No princípio do século XX, a febre amarela dizimava a população do Rio de Janeiro, todos os anos, durante os dias de verão. Os mais ricos refugiavam-se nas montanhas e veraneavam no agradável clima de Petrópolis, Teresópolis e Friburgo. O restante da população convivia com a vizinhança da morte numa cidade onde havia muito calor e a febre dizimava a população. Orientado pelo sanitarista Oswaldo Cruz, o presidente Rodrigues Alves decretou a vacina obrigatória contra a febre amarela, o que desencadeou uma série de agitações e motins populares contra a medida. Chegou até a ser ensaiado um golpe militar anti-vacina liderado por Lauro Sodré. A revolta foi reprimida às vezes com violência e só terminou com a suspensão da vacina obrigatória.

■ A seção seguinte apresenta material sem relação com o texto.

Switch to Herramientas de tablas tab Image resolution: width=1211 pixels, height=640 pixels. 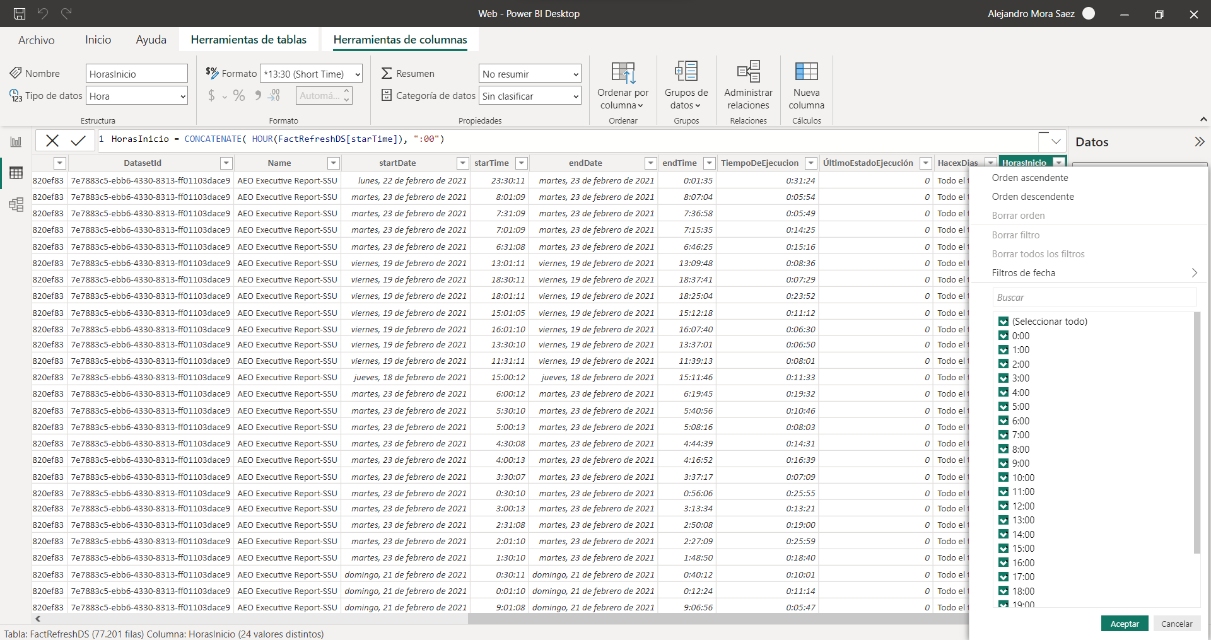249,40
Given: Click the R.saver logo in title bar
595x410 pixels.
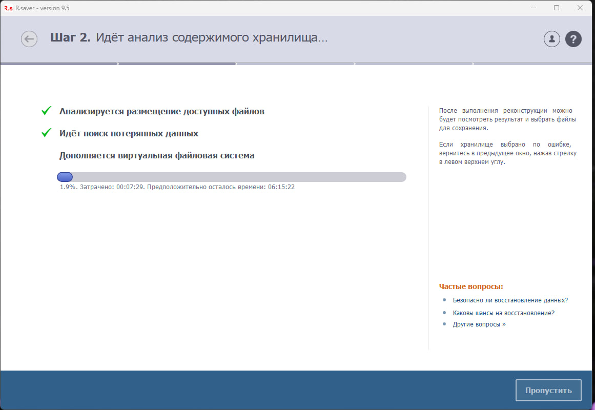Looking at the screenshot, I should coord(8,8).
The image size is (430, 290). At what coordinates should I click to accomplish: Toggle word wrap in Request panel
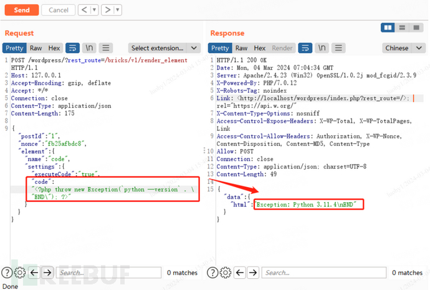point(73,48)
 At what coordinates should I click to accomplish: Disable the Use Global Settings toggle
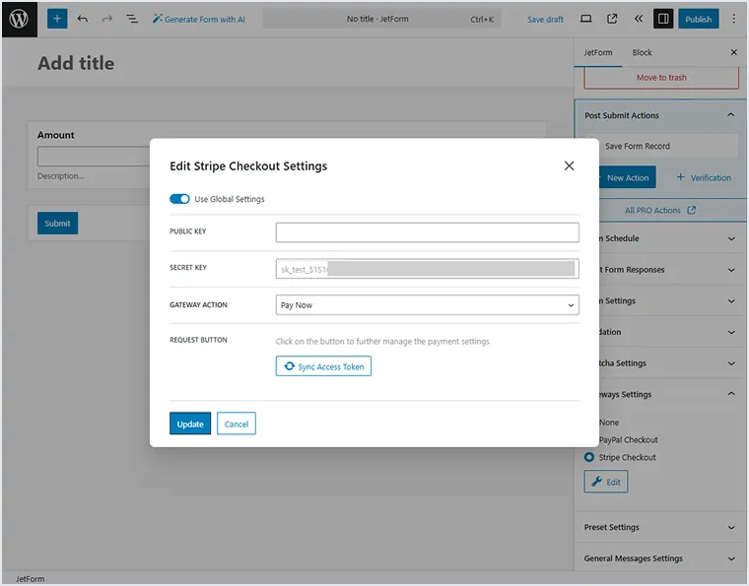(179, 199)
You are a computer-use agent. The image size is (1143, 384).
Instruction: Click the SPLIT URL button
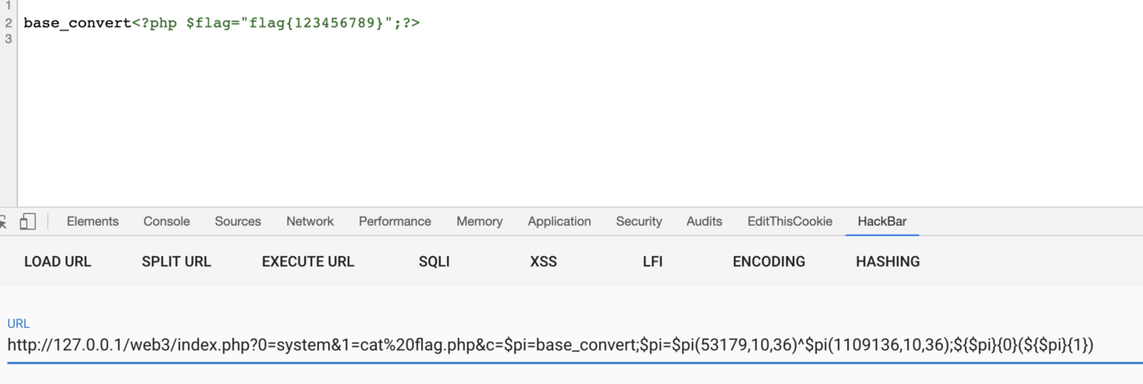point(176,262)
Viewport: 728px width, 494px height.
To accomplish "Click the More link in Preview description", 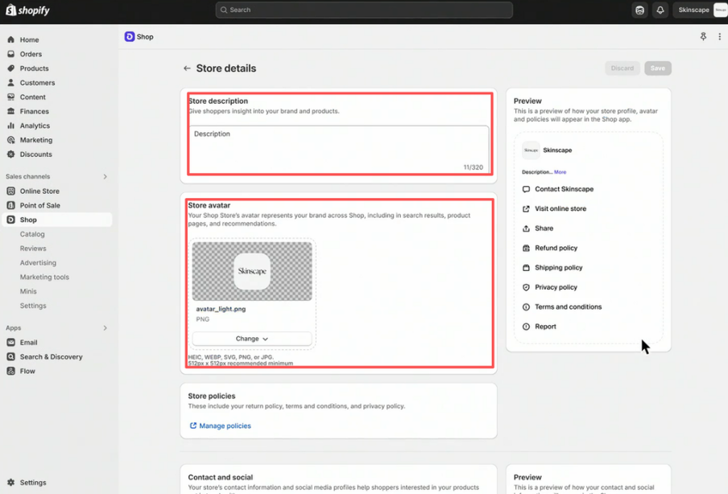I will [560, 172].
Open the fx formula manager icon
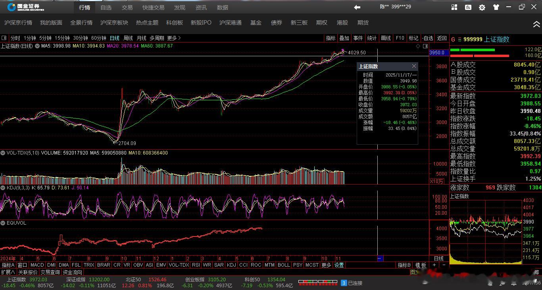This screenshot has width=542, height=290. pos(468,7)
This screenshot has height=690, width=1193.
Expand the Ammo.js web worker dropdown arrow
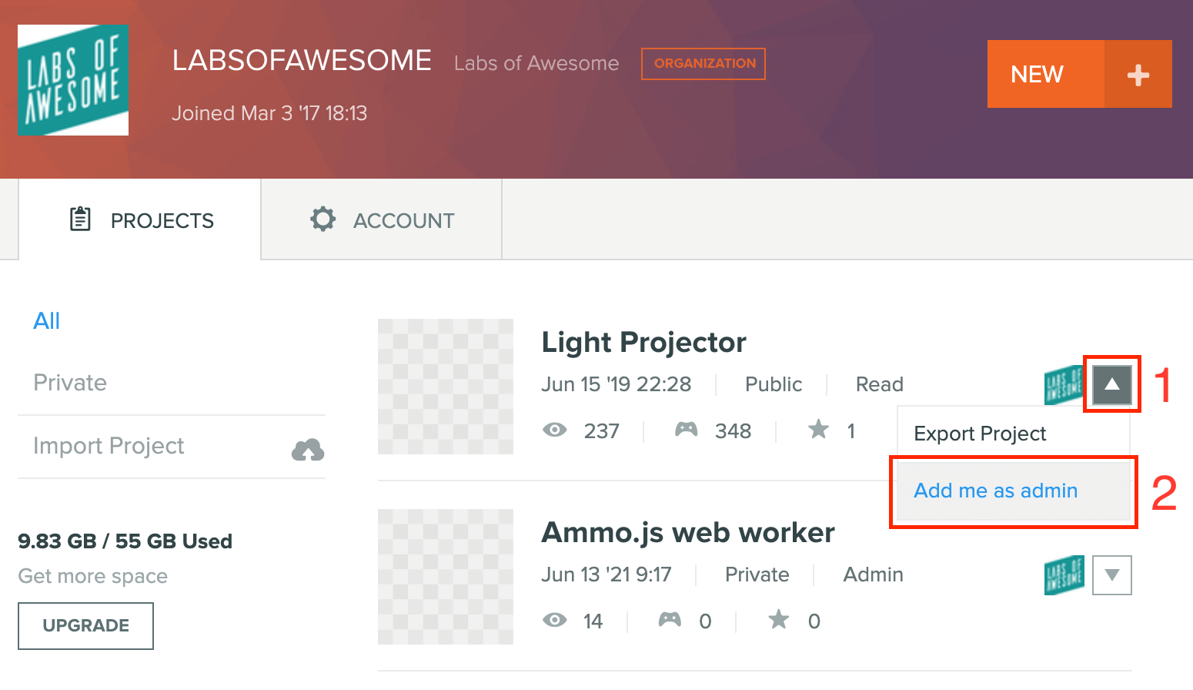[1112, 575]
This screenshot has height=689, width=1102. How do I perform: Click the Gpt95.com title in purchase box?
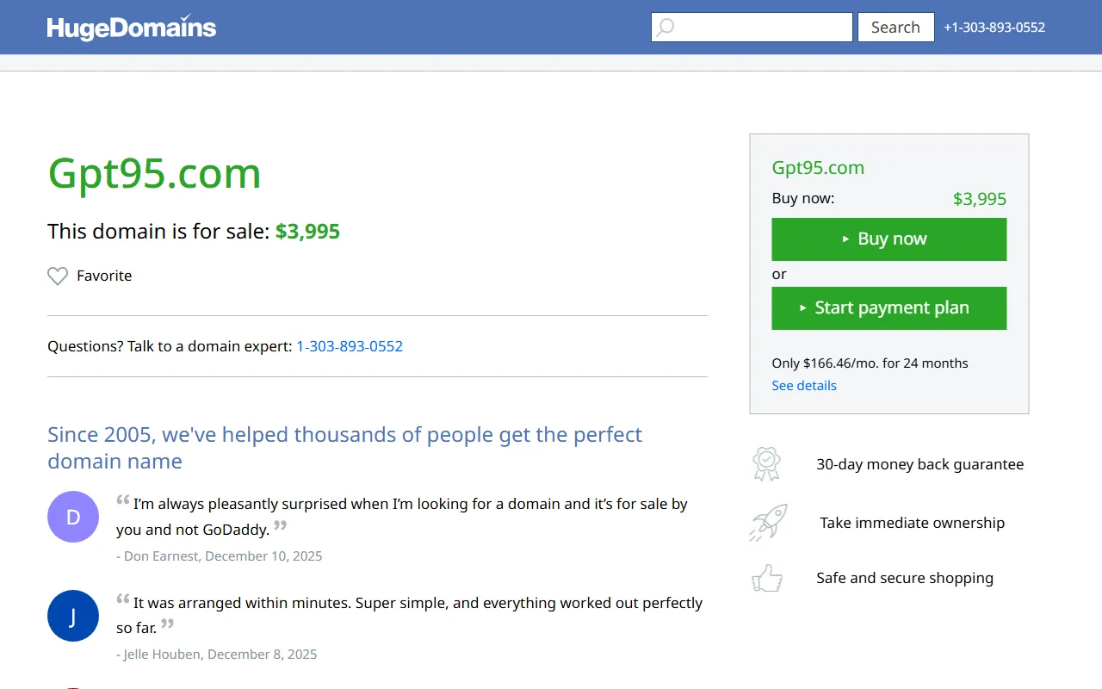(x=818, y=168)
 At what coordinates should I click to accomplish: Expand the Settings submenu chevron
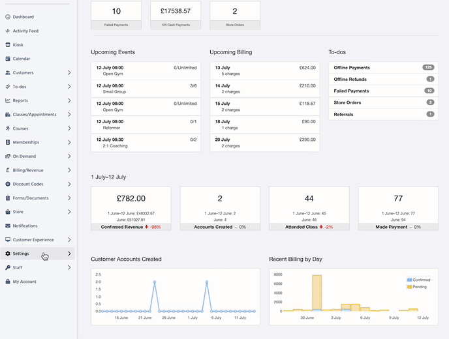coord(69,254)
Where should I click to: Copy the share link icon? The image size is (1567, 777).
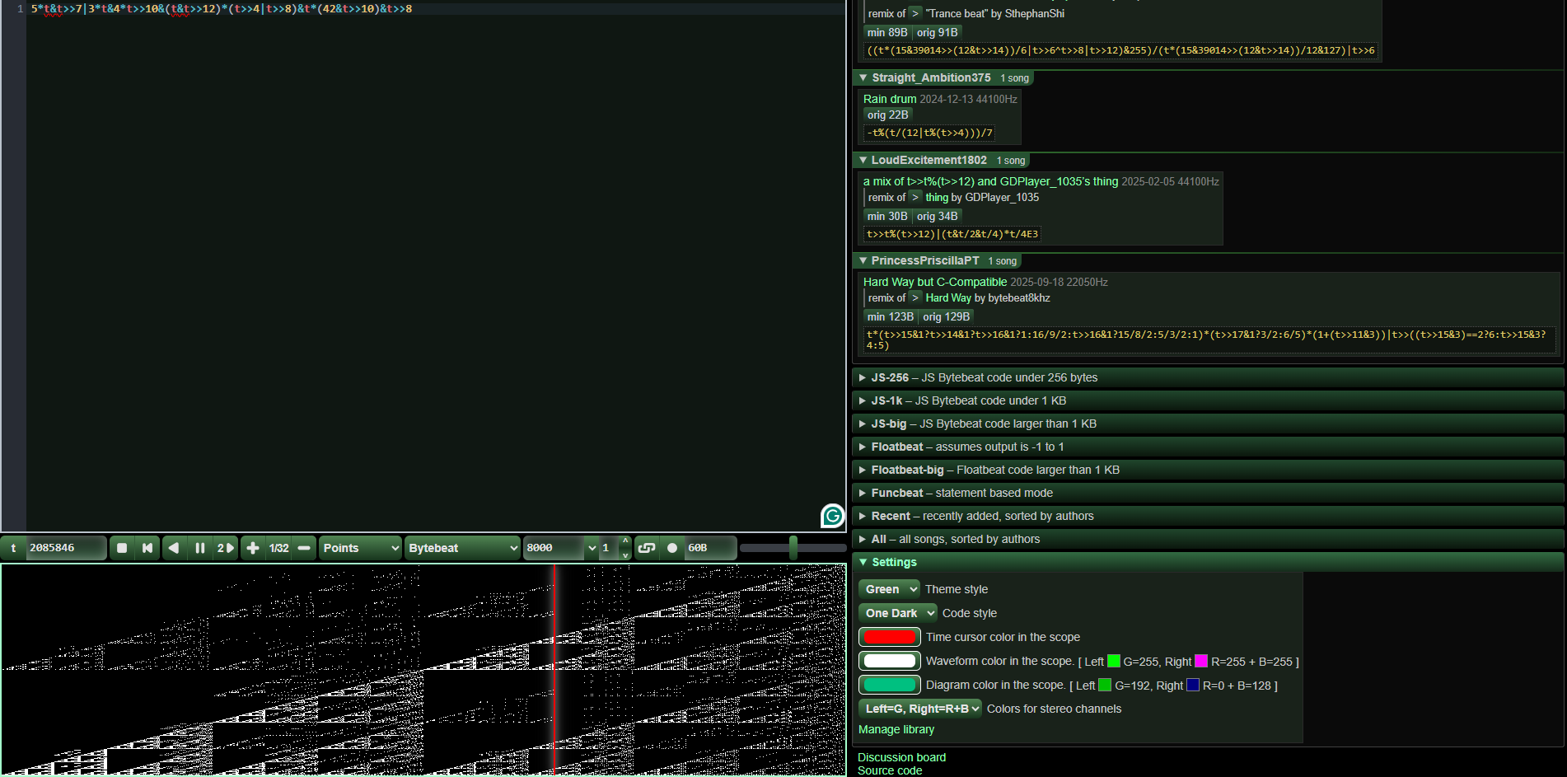click(x=647, y=548)
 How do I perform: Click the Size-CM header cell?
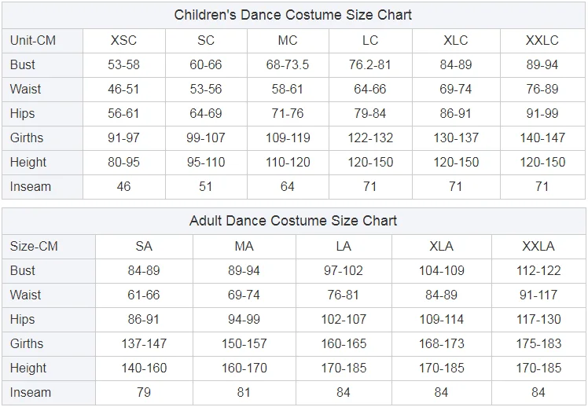click(34, 246)
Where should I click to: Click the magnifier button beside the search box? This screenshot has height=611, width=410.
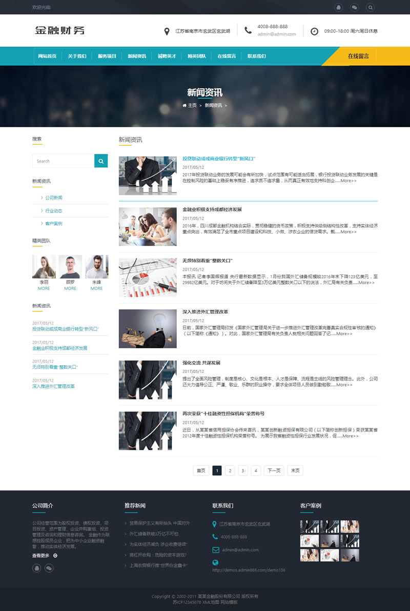101,161
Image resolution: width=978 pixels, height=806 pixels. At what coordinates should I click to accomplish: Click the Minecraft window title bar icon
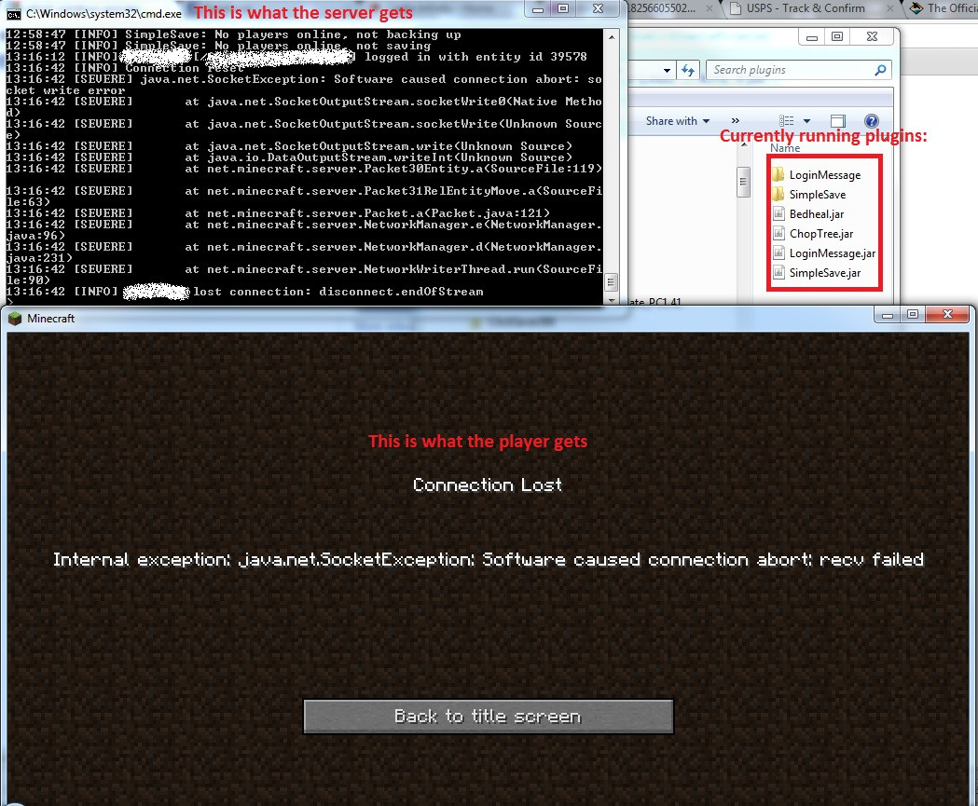coord(13,318)
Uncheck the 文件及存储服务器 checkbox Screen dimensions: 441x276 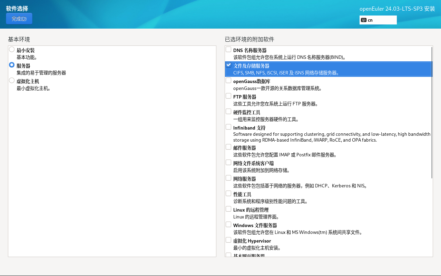[228, 65]
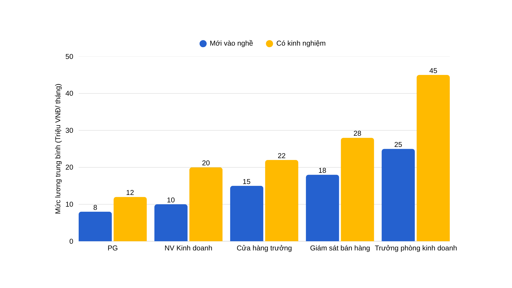
Task: Click the vertical axis title text
Action: click(x=58, y=149)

Para registro, nunca é demais repetir a resposta de Unamuno ao General Millán Astray:

“Todos vocês estão aguardando minhas palavras. Vocês me conhecem e sabem que eu sou incapaz de permanecer em silêncio. Há momentos em que ficar em silêncio é mentir. Pois o silêncio pode ser interpretado como aquiescência.

 “Agora mesmo ouvi um grito necrófilo e insensato, ‘Viva a morte’. Eu devo dizer-lhes que considero este esdrúxulo paradoxo repelente. O General Millán Astray é um aleijado, que isso seja dito sem nenhuma condescendência. Ele é um inválido de guerra.(O general usava um tapa-olho e havia perdido um dos braços) Cervantes também era. Infelizmente há demasiados aleijados na Espanha agora. Entristece-me pensar que o general Millán Astray venha ditar o padrão da psicologia de massas. Um aleijado que não possui a grandeza espiritual de um Cervantes acostuma-se a buscar alívio causando mutilados em volta dele.”

“Estamos no templo do intelecto. E nele eu sou o sumo sacerdote. São vocês que profanam esses espaços sagrados. Vocês vão vencer, porque têm mais que o necessário de força bruta. Mas vocês não convencerão. Pois para convencer é preciso persuadir. E para persuadir vocês necessitarão o que não têm: razão e justiça na luta. Eu considero fútil exortá-los para que pensem na Espanha. Eu o fiz.”

Unamuno morreu em dezembro de 1936, ano em que eclodiu a Guerra Civil na Espanha.